The first scene of this book always gets me. It starts out so mundane. And then, all of a sudden, it absolutely isn’t. But in a sweet, introductory way that welcomes you into this amazing world with one of the most brilliant magic systems I’ve encountered.

I first read Sabriel in middle school, back when there was no Creature in the Case, or Clariel, or Goldenhand. It’s actually been pretty surreal, re-visiting this world because there are actual new additions to it. (Can someone go poke Mary Stanton to finish the damn Unicorns of Balinor series already? I’ve been waiting on that since elementary school…)

My doctor asked me what I was reading when I went in for an appointment while I was re-reading this recently, and surprisingly (do doctors have time to read, after all that schooling?) he said he’d read it, and he remembered it as pretty dark, and scary, with dead people, right?

I had to laugh. Though, I think I was pleased that he didn’t say “zombies.” This is NOT a zombie book. No way. The magic in this book is with necromancers, and those are very different things. Personally, I think magic and necromancy are way more cool than zombies.

When it comes down to it, everything about this book is cooler than you might be expecting. I say it’s Young Adult, and then you’re surprised when things get so dark with long-dead spirits and re-born demon creatures fighting to stay in the world of Life. Likewise you might be expecting a dramatic, angsty romance, which isn’t present in this book. I say magic, and some people might scorn it as escapist fantasy (though if you do, be careful about how you tell me that, because it makes me seriously question why I’m still friends with someone when they do that). Instead, you get one of the best magic systems, akin to the Earthsea cycle or The Name of the Wind. The system is actually similar to both of those, but instead of having to know the true “name” of something, you have to know the charter marks that describe all of life and the universe. You have to be able to use the right ones at the right time, and combine them in just the right way, to get the results you’re looking for. It’s an art form in these books, one absolutely at odds with the steady march into “modern” times that you see in the juxtaposition of the Old Kingdom and Ancelstierre.
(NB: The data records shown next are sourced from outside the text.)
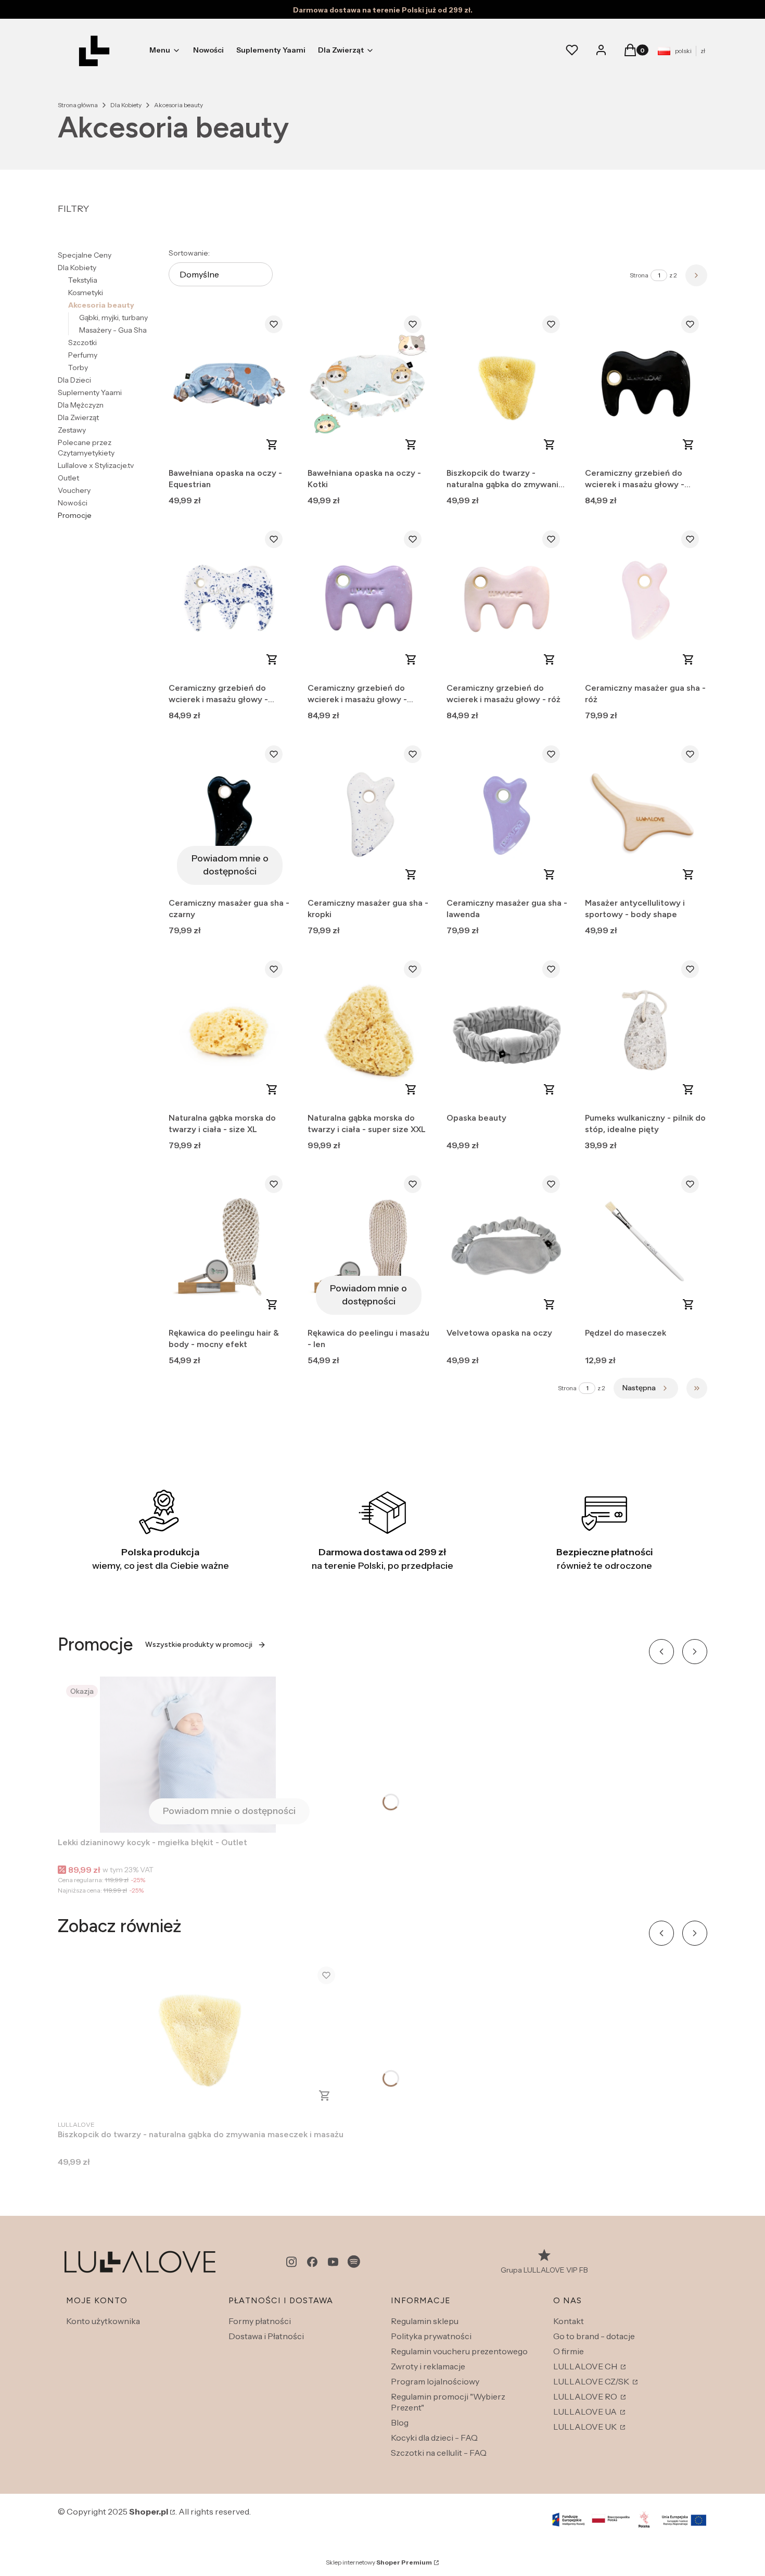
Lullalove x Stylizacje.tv (96, 465)
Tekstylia (82, 280)
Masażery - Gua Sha (113, 330)
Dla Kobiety (126, 105)
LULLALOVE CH (586, 2366)
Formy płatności (259, 2321)
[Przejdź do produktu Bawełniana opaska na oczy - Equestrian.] (230, 385)
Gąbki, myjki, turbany (113, 317)
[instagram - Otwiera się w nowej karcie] (291, 2261)
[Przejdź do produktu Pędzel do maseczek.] (646, 1245)
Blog (400, 2422)
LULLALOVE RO (586, 2396)
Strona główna (78, 105)
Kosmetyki (85, 292)
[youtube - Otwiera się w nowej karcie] (333, 2261)
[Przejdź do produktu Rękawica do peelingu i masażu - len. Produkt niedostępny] (369, 1245)
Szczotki (82, 342)
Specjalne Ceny (84, 255)
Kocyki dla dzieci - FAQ (434, 2437)
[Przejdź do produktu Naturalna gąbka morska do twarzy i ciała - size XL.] (230, 1030)
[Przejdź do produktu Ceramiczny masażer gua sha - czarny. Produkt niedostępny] (230, 815)
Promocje (75, 515)
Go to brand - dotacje (594, 2336)
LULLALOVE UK (585, 2426)
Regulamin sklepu (424, 2321)
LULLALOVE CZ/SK (592, 2381)
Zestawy (72, 430)
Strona (639, 275)
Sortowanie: (189, 253)
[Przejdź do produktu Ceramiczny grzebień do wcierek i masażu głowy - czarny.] (646, 385)
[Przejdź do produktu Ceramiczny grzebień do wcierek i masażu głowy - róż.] (508, 600)
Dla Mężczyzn (81, 405)
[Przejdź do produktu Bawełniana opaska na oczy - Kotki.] (369, 385)
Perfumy (82, 355)
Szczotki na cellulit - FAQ (439, 2452)
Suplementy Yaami (90, 392)
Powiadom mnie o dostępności (230, 865)
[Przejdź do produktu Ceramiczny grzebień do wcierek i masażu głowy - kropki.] (230, 600)
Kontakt (568, 2321)
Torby (78, 367)
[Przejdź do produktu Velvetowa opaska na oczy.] (508, 1245)
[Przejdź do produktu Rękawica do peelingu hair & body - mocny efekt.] (230, 1245)
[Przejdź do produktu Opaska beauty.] (508, 1030)
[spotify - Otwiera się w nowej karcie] (354, 2261)
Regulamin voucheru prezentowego (459, 2351)
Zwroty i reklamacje (428, 2366)
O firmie (568, 2351)
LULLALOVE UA (585, 2411)
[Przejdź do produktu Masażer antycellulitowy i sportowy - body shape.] (646, 815)
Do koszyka (272, 444)
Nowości (72, 502)
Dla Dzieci (74, 380)
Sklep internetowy (379, 2562)
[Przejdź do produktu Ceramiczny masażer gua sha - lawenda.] (508, 815)
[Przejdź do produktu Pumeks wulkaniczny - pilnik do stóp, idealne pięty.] (646, 1030)
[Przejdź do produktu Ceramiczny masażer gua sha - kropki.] (369, 815)
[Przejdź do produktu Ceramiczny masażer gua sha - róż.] (646, 600)
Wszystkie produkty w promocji (198, 1644)
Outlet (68, 478)
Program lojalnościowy (435, 2381)
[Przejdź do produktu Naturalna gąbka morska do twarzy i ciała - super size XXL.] (369, 1030)
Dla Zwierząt (78, 417)
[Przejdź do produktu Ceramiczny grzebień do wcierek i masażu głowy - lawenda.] (369, 600)
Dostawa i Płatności (266, 2336)
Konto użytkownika (103, 2321)
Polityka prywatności (431, 2336)
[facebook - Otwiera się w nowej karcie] (312, 2261)
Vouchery (74, 490)
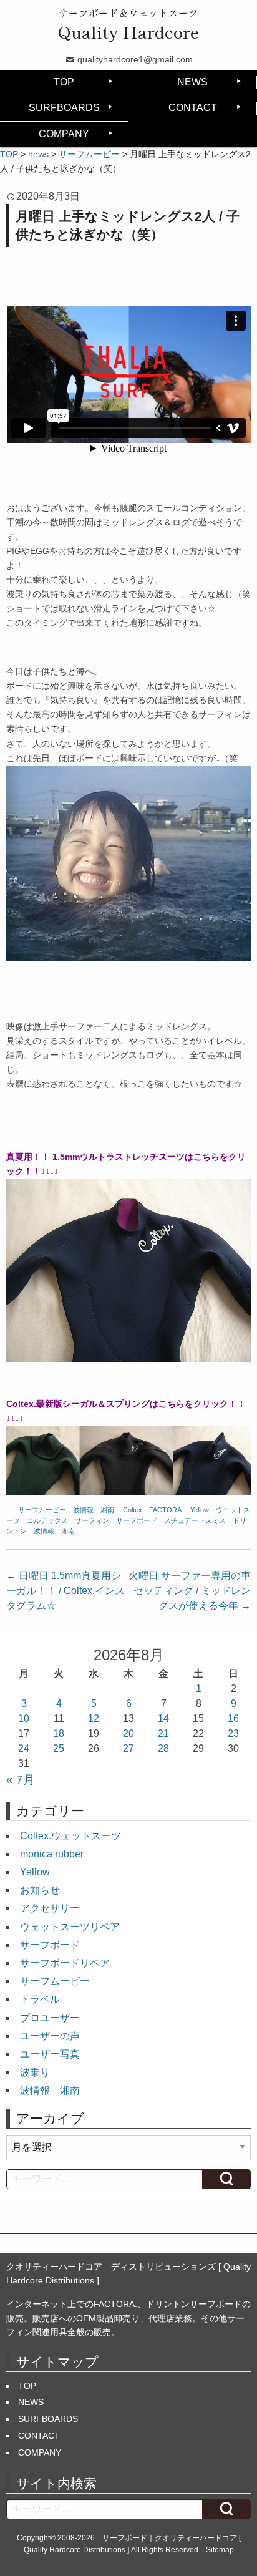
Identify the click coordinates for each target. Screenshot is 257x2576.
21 (163, 1733)
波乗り (35, 2072)
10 (23, 1718)
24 (23, 1748)
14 (163, 1718)
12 (93, 1718)
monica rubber (52, 1854)
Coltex (132, 1510)
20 (128, 1733)
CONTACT (192, 107)
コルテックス (47, 1520)
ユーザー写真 (50, 2054)
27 (128, 1748)
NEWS (192, 82)
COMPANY (64, 134)
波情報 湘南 (93, 1510)
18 (58, 1733)
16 (233, 1718)
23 (233, 1733)
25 (58, 1748)
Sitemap (220, 2549)
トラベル (40, 1999)
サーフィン (92, 1520)
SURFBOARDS (64, 107)
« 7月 (20, 1779)
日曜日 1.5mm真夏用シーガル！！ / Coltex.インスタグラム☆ (65, 1590)
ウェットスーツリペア (70, 1927)
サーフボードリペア (65, 1963)
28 (163, 1748)
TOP (64, 82)
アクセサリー (50, 1908)
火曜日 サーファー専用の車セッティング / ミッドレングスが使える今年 (189, 1590)
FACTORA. (166, 1510)
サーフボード (136, 1520)
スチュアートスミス (195, 1520)
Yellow (199, 1510)
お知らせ (40, 1890)
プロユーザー (50, 2018)
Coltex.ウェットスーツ (70, 1835)
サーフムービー (42, 1510)
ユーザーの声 (50, 2036)
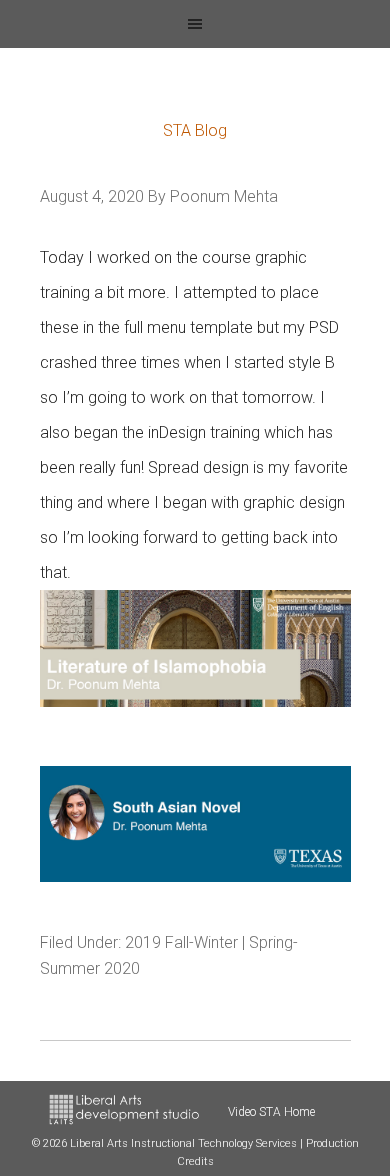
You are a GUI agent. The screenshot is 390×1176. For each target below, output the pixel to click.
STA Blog (195, 130)
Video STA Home (271, 1112)
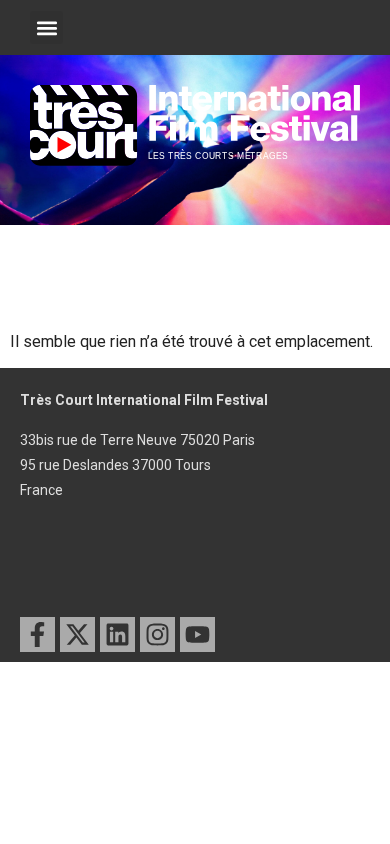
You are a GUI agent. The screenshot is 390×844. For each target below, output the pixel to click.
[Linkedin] (117, 634)
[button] (46, 27)
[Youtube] (197, 634)
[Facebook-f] (37, 634)
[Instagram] (157, 634)
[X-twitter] (77, 634)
Sabriel is a kickass character. Her dad disappears, and she leaves school to travel into the dangerous Old Kingdom to try to find him. She meets mentors and villains along the way, and manages to stumble into some awkward yet fateful situations. She doesn’t falter, though. She doesn’t whine. She’s one of the most capable female characters I know of, and I appreciate that I got to read her as a young girl, because she’s a great role model.

I won’t say too much about him, because I don’t want to give you any spoilers, but Mogget is my absolute favorite. You’ll see why, when you read these books.

Oh, and speaking of—you’ll want to read all of these books. You can stop at Sabriel if you really really want to. The events of the next book, Lirael, happen a long time after the events of Sabriel, chronologically. BUT you don’t want to read Lirael without having read Sabriel, because Sabriel is a better introduction to the world. Lirael might be too much too quickly, if you don’t understand some of the more basic concepts about how this world works. And you HAVE to read Lirael. It’s one of my favorite books ever. Lirael is one of my favorite characters ever. It gives me that same indescribable feeling that certain sections of Miyazaki movies do. There’s a purity and a I’ll-never-forget-this-ness to Lirael.

The plot is well-paced in Sabriel, the characters are wonderful. The world is genius and the magic system is top notch, especially if you worried about things like Harry Potter spells not coming with any sort of cost from the caster. This magic system is balanced and beautiful, and well worth exploring. I’d say this book (and the Abhorsen series) is great for any reader, really, not just YA fans.